Em resposta a um tweet do Presidente da Ucrânia, contendo um agradecimento ao Presidente de Portugal pelo fecho do espaço aéreo a aviões russos, pela unanimidade no bloqueio do acesso ao SWIFT e pela assistência fornecida, o ex-deputado do PCP Miguel Tiago retorquiu, espectacularmente: “Not in my e”.

No rescaldo do seu desaire eleitoral, o PCP vem afixando cartazes clamando que “O Futuro tem Partido”. O ‘P’ maiúsculo importa, podendo antes dizer-se que, para aquele Partido, o futuro tem partido, e, assim, talvez continue a partir. A Ideia Absoluta, o materialismo histórico, a bondade do selvagem, os malefícios da propriedade privada, apesar de, sob alguns pontos de vista, anacrónicos, são todos temas prazerosos de discutir ao jantar, com pão, carne e vinho comprados num supermercado de prateleiras cheias, com a garantia de que qualquer achaque de ebriedade será suprido por uma chamada para o 112.

As análises geopolíticas sobre a invasão russa da Ucrânia abundam e, não estando na cabeça de Putin, dificilmente se adivinham as suas exactas intenções. Chamamos, no entanto, a atenção do ex-deputado do PCP para um artigo de opinião e análise publicado pelo Politico, donde realçamos que, controlando a Ucrânia, a Rússia passa a controlar quase um terço das exportações mundiais de trigo, três quartos das exportações mundiais de óleo de girassol, 16% das exportações de milho, para além de quantidades substanciais de cevada, soja e outros cereais.

Importa esta quantificação por dois motivos: por um lado, pode a Rússia vir a restringir o fornecimento de cereais a países altamente dependentes da Ucrânia, como o Iémen, a Líbia, o Líbano, o Sri Lanka ou o Sudão, assim causando turbulência que absorva a atenção do Ocidente, facilitando a prossecução da sua estratégia; se essa restrição se materializar, será dessa feita em nome do senhor ex-deputado?

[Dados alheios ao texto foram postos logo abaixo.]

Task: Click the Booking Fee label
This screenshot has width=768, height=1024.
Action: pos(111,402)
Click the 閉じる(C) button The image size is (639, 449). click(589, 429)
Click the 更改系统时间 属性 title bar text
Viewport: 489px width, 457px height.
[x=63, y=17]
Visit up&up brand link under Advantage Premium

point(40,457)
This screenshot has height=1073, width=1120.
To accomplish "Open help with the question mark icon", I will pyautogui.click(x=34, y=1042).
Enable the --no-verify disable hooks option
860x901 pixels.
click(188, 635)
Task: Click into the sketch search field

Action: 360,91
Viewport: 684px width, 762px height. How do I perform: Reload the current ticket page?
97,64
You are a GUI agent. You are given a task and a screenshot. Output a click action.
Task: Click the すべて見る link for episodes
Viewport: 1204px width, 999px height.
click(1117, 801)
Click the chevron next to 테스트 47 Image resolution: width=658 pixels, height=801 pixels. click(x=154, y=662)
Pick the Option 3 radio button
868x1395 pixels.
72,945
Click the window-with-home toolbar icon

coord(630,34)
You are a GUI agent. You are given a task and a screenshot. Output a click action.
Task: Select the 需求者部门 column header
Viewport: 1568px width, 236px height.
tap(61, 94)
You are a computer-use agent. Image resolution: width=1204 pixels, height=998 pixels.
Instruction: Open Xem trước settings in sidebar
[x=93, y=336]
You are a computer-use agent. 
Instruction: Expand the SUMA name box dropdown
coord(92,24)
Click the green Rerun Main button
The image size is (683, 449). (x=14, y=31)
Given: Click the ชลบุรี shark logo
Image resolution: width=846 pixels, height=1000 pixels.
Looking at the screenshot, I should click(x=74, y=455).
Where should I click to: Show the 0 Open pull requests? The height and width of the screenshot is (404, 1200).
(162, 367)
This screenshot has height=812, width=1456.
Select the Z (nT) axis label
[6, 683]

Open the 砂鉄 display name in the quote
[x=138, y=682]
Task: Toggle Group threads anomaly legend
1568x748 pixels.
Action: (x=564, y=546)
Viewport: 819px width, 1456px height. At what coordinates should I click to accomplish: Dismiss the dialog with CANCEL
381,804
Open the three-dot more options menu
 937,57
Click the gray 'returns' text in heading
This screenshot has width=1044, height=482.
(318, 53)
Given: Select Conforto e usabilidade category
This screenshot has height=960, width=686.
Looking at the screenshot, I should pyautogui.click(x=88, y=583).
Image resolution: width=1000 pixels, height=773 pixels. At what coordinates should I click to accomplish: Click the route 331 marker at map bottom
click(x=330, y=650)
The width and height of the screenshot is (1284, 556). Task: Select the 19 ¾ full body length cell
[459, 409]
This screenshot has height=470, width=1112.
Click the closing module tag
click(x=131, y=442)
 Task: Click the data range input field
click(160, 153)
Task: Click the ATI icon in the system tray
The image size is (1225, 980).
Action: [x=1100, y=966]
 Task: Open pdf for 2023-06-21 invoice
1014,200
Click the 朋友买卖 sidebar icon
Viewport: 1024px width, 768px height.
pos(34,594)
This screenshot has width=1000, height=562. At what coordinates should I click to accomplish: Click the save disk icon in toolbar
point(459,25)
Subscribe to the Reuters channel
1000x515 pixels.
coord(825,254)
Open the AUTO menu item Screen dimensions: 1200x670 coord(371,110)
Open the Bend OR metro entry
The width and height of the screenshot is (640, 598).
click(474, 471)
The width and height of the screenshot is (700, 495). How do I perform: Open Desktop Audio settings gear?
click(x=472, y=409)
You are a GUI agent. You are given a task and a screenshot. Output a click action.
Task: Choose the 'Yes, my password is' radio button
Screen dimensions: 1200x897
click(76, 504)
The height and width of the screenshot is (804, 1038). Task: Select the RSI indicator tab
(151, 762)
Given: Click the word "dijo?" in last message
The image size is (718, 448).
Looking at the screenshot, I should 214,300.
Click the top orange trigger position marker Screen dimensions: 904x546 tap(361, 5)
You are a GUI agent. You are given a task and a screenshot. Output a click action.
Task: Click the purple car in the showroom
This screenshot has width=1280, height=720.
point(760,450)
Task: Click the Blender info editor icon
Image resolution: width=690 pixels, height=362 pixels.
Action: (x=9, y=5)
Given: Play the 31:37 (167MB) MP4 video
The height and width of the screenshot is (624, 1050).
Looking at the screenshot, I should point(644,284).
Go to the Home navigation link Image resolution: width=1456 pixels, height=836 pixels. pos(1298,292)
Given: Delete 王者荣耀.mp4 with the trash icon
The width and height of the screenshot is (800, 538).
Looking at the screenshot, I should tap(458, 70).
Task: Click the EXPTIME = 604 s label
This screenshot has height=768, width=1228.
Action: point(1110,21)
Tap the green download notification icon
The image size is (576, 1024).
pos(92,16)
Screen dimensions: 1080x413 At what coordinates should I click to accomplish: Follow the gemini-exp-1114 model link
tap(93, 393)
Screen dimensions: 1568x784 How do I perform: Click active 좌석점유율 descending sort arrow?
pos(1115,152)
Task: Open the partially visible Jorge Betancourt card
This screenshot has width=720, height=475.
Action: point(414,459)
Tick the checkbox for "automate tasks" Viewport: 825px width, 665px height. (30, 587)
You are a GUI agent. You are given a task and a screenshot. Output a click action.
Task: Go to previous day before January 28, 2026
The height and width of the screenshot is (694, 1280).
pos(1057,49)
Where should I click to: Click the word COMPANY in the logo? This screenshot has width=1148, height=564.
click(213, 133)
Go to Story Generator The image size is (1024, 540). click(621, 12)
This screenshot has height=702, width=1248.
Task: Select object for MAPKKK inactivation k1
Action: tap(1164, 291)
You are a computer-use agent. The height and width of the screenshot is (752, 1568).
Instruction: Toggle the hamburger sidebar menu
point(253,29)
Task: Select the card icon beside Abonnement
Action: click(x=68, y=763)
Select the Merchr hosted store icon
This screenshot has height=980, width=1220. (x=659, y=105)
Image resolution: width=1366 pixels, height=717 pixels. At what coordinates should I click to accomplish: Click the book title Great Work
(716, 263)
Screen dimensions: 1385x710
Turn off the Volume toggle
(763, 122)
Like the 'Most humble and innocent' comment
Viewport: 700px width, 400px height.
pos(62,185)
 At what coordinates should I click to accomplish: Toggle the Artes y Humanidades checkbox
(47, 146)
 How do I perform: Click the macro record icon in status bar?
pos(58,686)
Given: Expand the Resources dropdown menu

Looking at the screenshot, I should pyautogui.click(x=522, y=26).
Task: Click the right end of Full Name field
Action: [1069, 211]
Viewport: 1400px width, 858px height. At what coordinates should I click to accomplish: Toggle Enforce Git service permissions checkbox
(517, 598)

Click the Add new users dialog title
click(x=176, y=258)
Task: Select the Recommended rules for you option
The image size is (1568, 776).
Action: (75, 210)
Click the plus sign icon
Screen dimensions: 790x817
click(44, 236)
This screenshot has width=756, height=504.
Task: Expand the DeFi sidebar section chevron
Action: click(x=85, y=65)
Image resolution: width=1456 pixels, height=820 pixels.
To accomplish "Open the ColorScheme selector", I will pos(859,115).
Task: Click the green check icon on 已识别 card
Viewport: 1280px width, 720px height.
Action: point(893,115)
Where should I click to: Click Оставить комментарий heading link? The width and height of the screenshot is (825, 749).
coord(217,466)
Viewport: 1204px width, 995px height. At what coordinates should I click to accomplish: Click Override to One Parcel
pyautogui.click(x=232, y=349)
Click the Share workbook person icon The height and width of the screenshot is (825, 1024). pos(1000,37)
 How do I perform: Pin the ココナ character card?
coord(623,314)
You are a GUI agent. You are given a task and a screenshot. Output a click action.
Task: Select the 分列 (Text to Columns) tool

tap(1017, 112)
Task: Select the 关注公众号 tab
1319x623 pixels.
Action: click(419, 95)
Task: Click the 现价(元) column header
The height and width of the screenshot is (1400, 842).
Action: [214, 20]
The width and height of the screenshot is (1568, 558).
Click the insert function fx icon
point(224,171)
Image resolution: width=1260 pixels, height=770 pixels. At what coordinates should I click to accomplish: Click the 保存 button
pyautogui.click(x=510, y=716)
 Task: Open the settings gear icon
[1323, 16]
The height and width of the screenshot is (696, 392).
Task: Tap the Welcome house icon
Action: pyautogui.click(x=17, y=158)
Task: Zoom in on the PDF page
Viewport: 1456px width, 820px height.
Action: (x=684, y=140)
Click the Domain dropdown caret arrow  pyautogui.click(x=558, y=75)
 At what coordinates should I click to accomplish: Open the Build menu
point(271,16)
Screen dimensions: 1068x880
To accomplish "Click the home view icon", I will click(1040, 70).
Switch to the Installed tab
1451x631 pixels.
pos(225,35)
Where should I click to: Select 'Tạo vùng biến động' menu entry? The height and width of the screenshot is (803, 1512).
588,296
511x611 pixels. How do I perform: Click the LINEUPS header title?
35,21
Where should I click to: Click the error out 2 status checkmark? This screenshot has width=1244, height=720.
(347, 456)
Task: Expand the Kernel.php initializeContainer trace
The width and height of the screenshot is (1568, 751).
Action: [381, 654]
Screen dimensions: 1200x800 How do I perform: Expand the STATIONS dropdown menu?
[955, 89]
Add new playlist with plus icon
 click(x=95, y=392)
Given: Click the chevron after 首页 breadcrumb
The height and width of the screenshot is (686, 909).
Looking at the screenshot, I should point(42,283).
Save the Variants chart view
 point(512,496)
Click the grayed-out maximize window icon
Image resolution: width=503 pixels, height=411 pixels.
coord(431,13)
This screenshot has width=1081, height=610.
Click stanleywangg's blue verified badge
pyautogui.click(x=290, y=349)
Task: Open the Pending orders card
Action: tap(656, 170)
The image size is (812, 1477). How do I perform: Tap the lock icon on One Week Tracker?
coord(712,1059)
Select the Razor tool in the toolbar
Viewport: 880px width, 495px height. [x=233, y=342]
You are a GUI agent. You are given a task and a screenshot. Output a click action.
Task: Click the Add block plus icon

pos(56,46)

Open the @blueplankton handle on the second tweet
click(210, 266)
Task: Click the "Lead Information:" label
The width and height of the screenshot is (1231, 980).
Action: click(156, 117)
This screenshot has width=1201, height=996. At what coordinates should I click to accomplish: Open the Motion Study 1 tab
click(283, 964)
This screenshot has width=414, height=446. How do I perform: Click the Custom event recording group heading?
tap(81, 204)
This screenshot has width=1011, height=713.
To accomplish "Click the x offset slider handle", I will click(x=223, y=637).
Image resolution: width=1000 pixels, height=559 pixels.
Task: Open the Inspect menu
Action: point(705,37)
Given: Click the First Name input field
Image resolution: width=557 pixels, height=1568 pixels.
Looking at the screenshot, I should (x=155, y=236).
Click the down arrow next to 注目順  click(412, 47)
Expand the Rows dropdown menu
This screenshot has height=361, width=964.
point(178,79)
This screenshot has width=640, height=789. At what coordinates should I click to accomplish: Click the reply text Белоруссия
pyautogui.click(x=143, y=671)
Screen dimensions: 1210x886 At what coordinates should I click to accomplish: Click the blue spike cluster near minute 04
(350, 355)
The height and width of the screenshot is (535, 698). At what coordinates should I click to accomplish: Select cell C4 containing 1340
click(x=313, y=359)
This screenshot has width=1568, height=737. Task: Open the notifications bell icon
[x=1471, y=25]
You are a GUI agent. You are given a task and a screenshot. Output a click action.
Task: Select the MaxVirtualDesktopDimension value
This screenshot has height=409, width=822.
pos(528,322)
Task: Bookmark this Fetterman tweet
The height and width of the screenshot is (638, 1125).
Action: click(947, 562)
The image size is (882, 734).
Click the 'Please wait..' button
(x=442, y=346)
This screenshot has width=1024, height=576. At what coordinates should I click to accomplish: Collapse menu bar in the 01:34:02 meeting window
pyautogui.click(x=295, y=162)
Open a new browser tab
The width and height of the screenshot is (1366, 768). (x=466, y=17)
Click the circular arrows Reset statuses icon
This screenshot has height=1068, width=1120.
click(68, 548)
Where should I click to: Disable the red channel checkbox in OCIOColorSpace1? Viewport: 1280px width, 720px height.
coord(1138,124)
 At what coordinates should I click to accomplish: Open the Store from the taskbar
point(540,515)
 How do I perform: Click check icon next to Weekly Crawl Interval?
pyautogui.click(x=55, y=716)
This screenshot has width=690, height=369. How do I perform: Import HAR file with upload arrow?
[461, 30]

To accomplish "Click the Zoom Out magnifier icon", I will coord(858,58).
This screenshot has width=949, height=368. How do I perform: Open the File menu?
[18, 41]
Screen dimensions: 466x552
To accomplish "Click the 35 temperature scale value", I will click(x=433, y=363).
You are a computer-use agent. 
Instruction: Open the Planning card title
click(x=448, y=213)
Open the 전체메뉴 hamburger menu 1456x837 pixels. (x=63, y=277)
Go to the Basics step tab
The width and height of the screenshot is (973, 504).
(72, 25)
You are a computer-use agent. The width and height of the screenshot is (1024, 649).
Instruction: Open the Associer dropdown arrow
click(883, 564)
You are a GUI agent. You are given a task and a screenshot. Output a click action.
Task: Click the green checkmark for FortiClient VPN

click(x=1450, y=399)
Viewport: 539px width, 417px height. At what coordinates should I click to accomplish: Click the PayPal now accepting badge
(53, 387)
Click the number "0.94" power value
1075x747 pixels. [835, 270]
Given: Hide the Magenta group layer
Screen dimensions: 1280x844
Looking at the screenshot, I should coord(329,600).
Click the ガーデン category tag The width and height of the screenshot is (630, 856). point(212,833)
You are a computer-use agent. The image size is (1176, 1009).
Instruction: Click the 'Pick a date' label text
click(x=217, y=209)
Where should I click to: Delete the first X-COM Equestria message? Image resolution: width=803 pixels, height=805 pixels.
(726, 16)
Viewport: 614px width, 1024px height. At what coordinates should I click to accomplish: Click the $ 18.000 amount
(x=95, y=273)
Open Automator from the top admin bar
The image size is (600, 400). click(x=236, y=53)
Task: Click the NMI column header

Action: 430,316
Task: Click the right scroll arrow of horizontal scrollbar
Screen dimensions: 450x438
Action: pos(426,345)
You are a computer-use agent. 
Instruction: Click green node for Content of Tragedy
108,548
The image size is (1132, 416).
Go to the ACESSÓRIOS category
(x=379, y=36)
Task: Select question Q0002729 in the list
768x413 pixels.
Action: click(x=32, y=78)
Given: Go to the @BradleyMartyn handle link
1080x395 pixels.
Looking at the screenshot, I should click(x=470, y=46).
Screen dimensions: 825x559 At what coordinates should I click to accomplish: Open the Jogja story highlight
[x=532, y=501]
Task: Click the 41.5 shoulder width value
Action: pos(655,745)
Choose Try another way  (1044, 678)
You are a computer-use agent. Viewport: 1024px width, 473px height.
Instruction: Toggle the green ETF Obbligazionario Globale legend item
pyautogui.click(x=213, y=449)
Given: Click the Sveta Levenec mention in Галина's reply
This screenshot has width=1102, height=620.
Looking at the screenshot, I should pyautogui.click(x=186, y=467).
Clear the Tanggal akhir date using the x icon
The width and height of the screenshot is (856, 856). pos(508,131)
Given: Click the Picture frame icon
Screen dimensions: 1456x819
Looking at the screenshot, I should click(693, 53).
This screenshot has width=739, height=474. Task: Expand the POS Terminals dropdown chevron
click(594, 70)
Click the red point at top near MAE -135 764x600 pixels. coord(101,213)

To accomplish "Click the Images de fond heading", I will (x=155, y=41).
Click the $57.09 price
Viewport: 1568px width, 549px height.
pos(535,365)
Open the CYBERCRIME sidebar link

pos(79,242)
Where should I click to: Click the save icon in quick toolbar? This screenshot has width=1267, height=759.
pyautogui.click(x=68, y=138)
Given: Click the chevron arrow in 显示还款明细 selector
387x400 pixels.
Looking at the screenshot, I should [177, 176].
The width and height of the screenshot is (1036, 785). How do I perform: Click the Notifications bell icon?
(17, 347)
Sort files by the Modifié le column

Por outro lado, se considerarmos o alegado saudosismo histórico de Putin, tacitamente apoiado pelo ex-deputado, devemos também considerar o precedente da utilização da fome como arma, e mais especificamente o Holodomor que Miguel Tiago negou, dizendo que “só existe na cabeça dos nazis ucranianos. Ainda que essa fome e as suas causas sejam objecto de um amplo debate académico, o julgamento da evidência fica ao critério de cada um.

Enfim, querelazinhas domésticas pouco importam a um povo que se vê invadido, arbitrariamente abusado e compelido, quando pode, a fugir do seu lugar. Os deméritos de algumas intervenções da NATO e dos Estados Unidos podem e devem ser discutidos, mas uns não justificam os outros. É axiomático que em Portugal e em quase todo o Ocidente podemos escrever os tweets ou os artigos que quisermos, que existe um Estado de Direito e que, podendo ser melhor, podia ser muito, muito pior. Façamos o exercício: se, nos anos 50 do século XX, se escolhessem duas cidadãs ao acaso, uma dos EUA e outra da URSS, qual delas teria maior probabilidade de fazer uso de uma avoshka, o “saco talvez” (perhaps bag) – recipiente elástico carregado pela população para, em tempos de escassez, trazer qualquer item que fosse encontrado ao longo do dia e que pudesse ser útil?

Como não é em meu nome que se avilta o povo com comentários étnicos ao Rendimento Social de Inserção, ou com insultos dirigidos a famílias residentes em zonas menos favorecidas, também não é em meu nome que se ultraja o povo ucraniano. Se o preço a pagar pela independência da Ucrânia fosse a tolerância de tweets descabidos, quase todos aceitaríamos de bom grado. Como não é, que estas saídas da toca e os silêncios ensurdecedores de alguns partidos políticos sirvam para nos relembrar que, sob uma manta – diáfana – de bondade e utopia se escondem opiniões tão horrorosas como outras que, felizmente, já não estamos na disposição de tolerar.